Thirty-four animals had percutaneous implantation of a HELEX™ device. Animals were sacrificed at intervals from 2 days to 2 years post implantation (PI). Gross and histological assessment of the extent and type of tissue coverage was performed. Complete fibrous connective tissue coverage was seen in 2 of 5 devices examined 14 days PI. Fibrous connective tissue completely covered the left atrial component in 13/14 devices implanted > 30 days. One device at 6 months PI had complete coverage of the right atrial side with extensive coverage of the left atrial side. Endothelial-like cell coverage ranged from multifocal to complete in 10/13 devices implanted > 30 days. One device examined by scanning electron microscopy and immunohistochemistry confirmed that the endothelial-like cells seen with light microscopy were true endothelial cells. The lungs, brain and kidneys of each dog implanted longer than 30 days were examined for thrombo-embolism and no infarction was seen.
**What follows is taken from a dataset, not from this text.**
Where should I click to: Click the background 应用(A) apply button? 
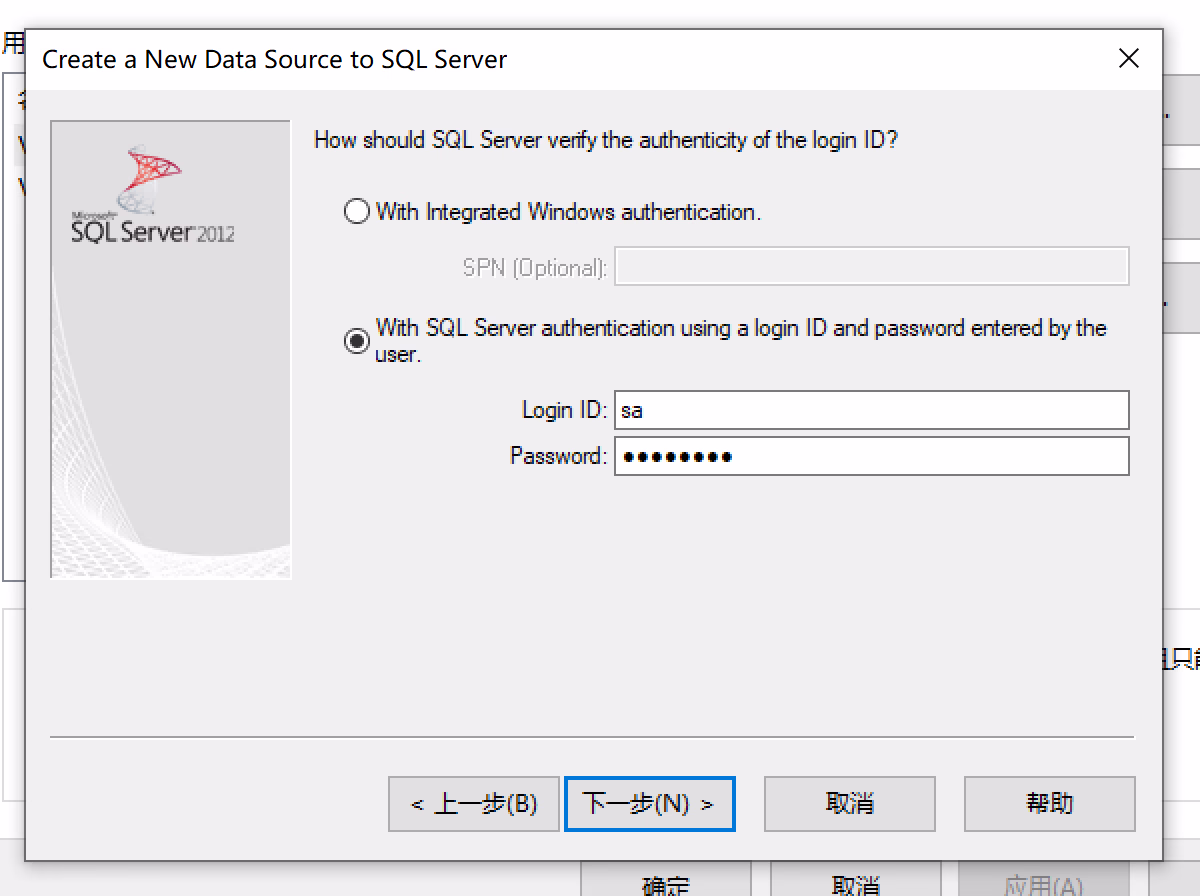[1043, 884]
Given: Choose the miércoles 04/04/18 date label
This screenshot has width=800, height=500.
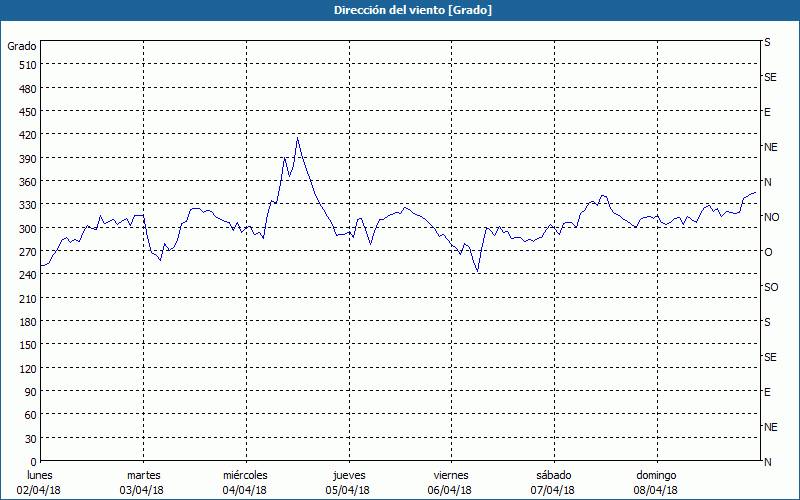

The biologic response following implantation of the HELEX™ device is progressive with an initial fibrous connective tissue coverage followed by endothealisation. There was complete coverage of the left atrial side of the device with fibrous connective tissue by 30 days post implantation in almost all animals. These data provide evidence of the biocompatibility of the HELEX™ Septal Occluder.